As public support for the DREAM Act continues to mount in the build up to a Senate vote, the academic community is stepping forward on behalf of undocumented youth who call America home. Today, noted immigration scholars from Princeton, the University of North Carolina, NYU, UC-Irvine, and the University of Washington banded together to discuss why punishing the children of undocumented immigrants is a bad idea and why NOT passing the DREAM Act would prevent undocumented youth from giving back to the American economy. Today’s discussion follows the release of a letter signed by nearly 300 scholars from the around the U.S. urging Congress to pass the DREAM Act. To date, at least 29 higher educations associations including U.S. Students Association (USSA) and the College Board and presidents and chancellors from more than 73 colleges and universities have publicly endorsed the bill.

Doug Massey, Henry G. Bryant Professor of Sociology and Public Affairs at Princeton University’s Woodrow Wilson School of Public and International Affairs, pointed out that passing the DREAM Act is not only the smart thing to do, but the moral thing:

Not only is passing the Dream Act in the best interests of the United States; it is the right thing to do. If Congress cannot pass a bill that lifts the burden of illegality from innocent children to unleash the productive potential of its own young people, then I fear for the future of the country in both moral and practical terms.

Ruben G. Rumbaut, Professor of Sociology at the University of California, Irvine, highlighted the talent and possibility of undocumented youth:

… Popular conceptions about immigrants, regardless of their status, do not square with the facts. These ambitious students are at once exemplars of the possibilities and contradictions of the United States, of the American Dream and “Deportation Nation.”

It would compound the tragedy for the United States Senate to miss what may be a last opportunity (as far as can be foreseen) to extend to the most successful of these youth nothing more than a fair chance at life—and in so doing act in the best interests and values of this nation.

And these are only a few of the hundreds of university professors across the U.S. who have not only studied, researched and authored innumerable reports on immigration, but worked side by side with undocumented youth in their classrooms. In a recent sign-on letter, university professors from across the U.S. made the academic case for passage of the DREAM Act.

Over these last weeks and months we have seen our own students—those who are in our classrooms—struggle to meet school expenses, graduate from our universities, and then face uncertain futures and the constant risk of deportation. But we have also witnessed their incredible capacity to thrive despite debilitating circumstances.

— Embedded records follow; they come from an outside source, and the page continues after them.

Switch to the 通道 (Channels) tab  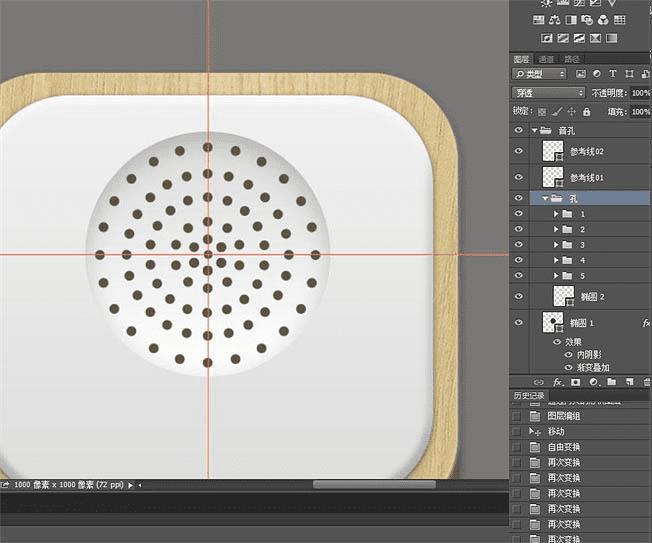point(547,59)
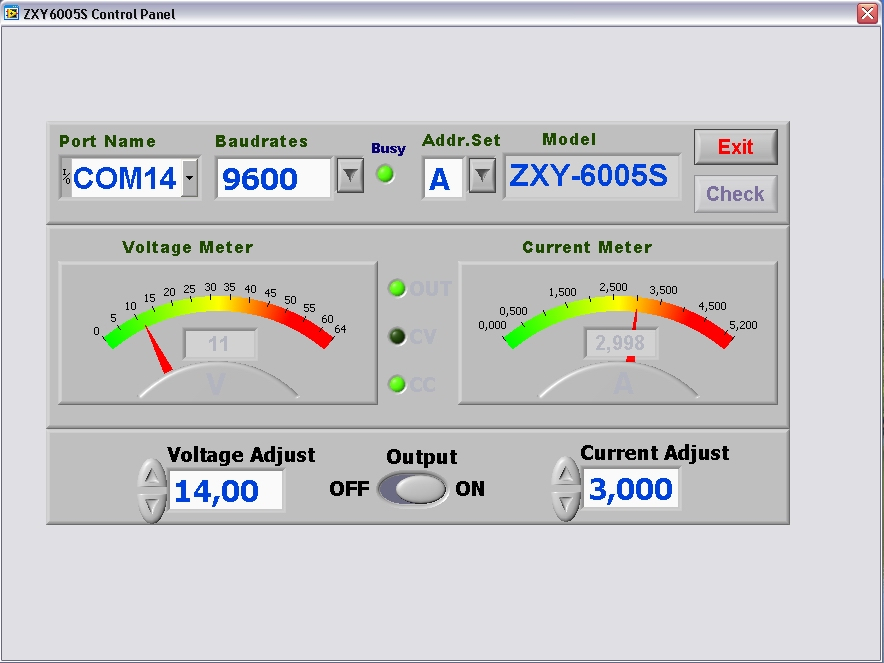This screenshot has height=663, width=884.
Task: Click the CV mode LED indicator
Action: (397, 337)
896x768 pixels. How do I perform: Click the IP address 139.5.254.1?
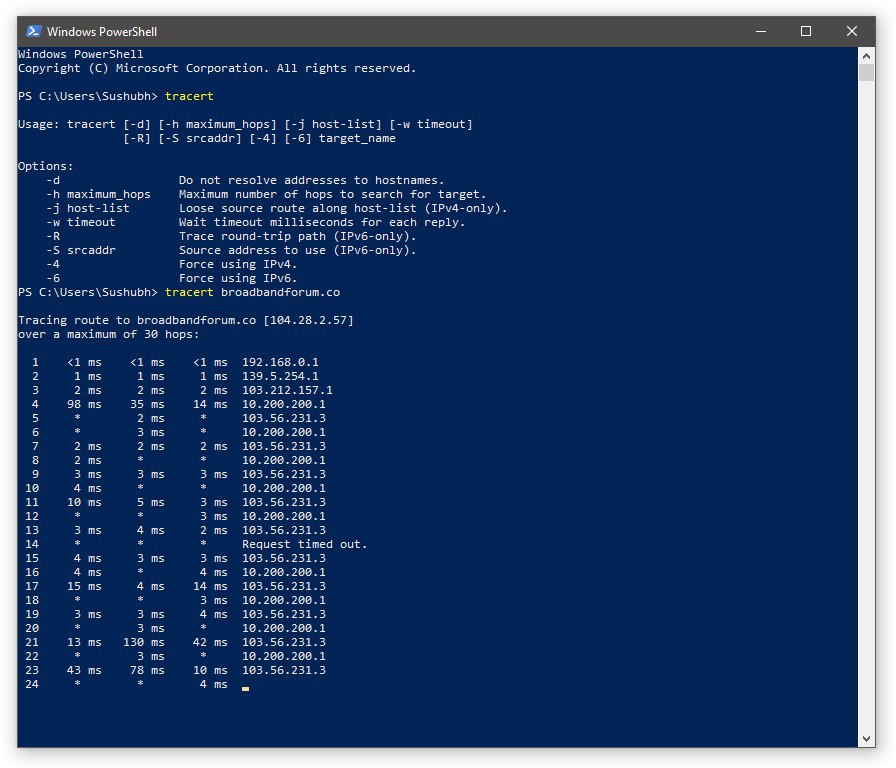pyautogui.click(x=280, y=376)
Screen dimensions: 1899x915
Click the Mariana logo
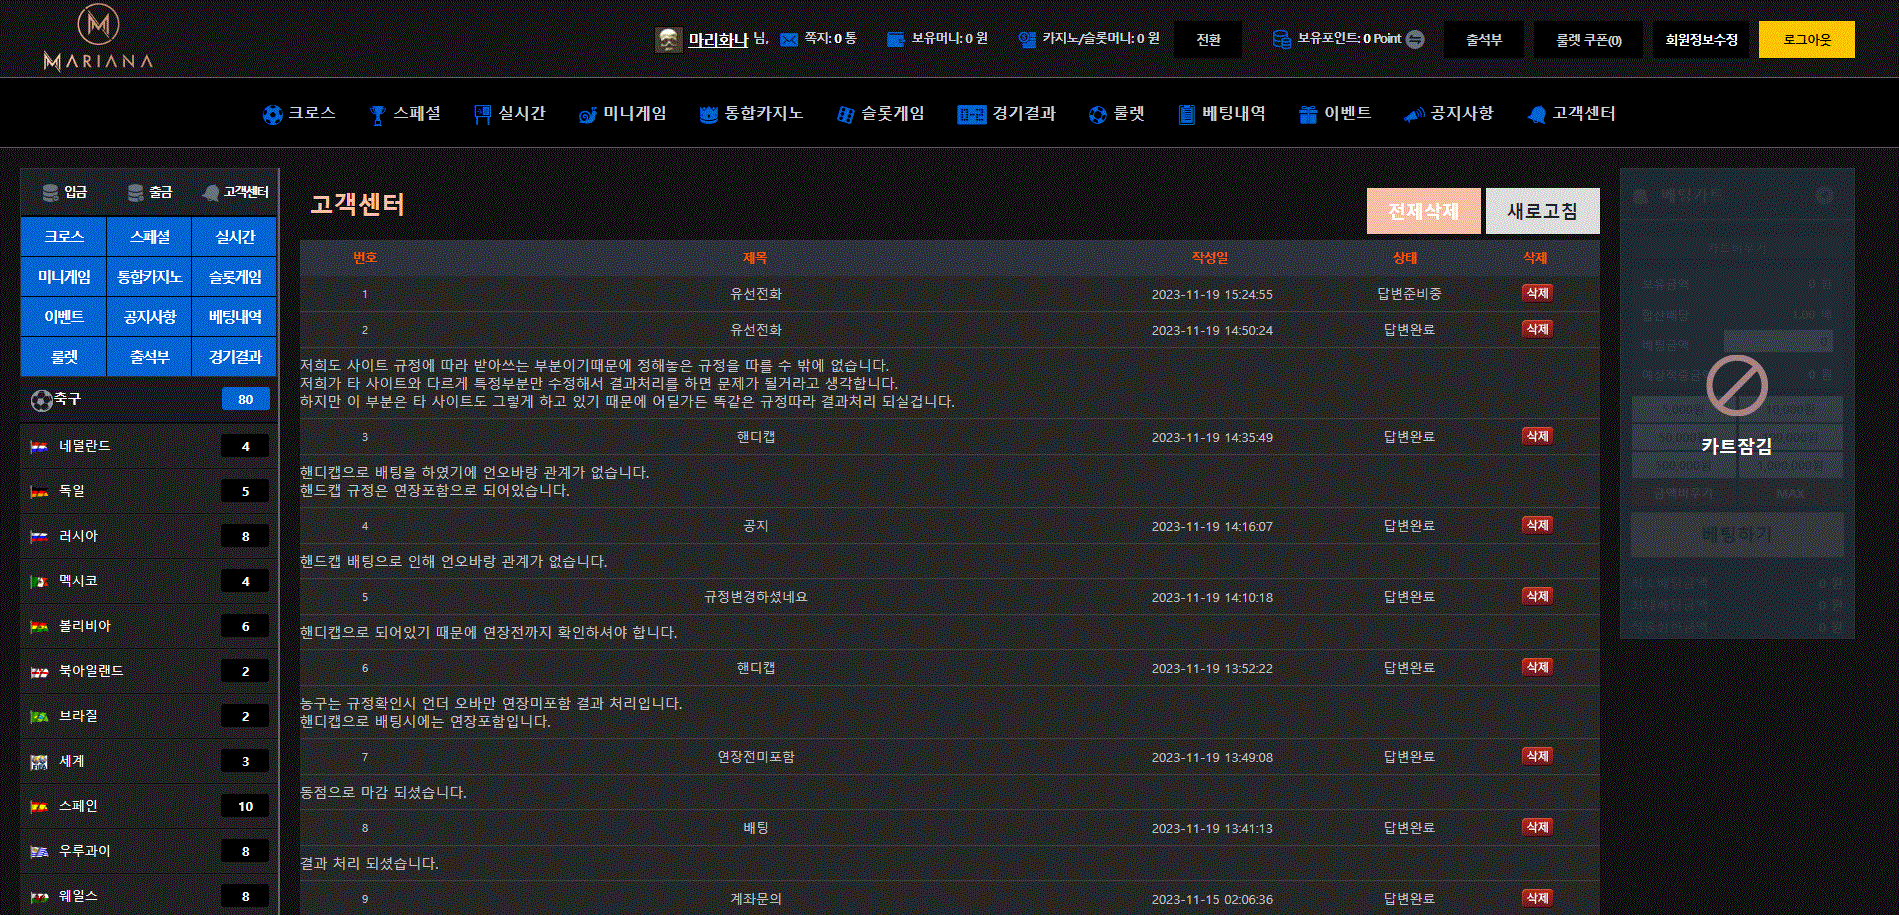click(98, 39)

After decades of research it is clear that, by punishing the children of undocumented immigrants, this country is creating a disenfranchised group of young people cut off from the very mechanisms that would allow them to contribute to our economy and society.

Today’s call makes the politics of stalling DREAM harder to defend as literally years of academic research and hundreds of university scholars are saying the same thing—in addition to being the right thing to do, the DREAM Act benefits our schools, economy, and society.

As Roberto Gonzales of the University of Washington asks:

We must ask ourselves what we want for our country— a growing and vulnerable underclass of American-raised individuals or a significant number of young people ready and capable of strengthening our economy and society?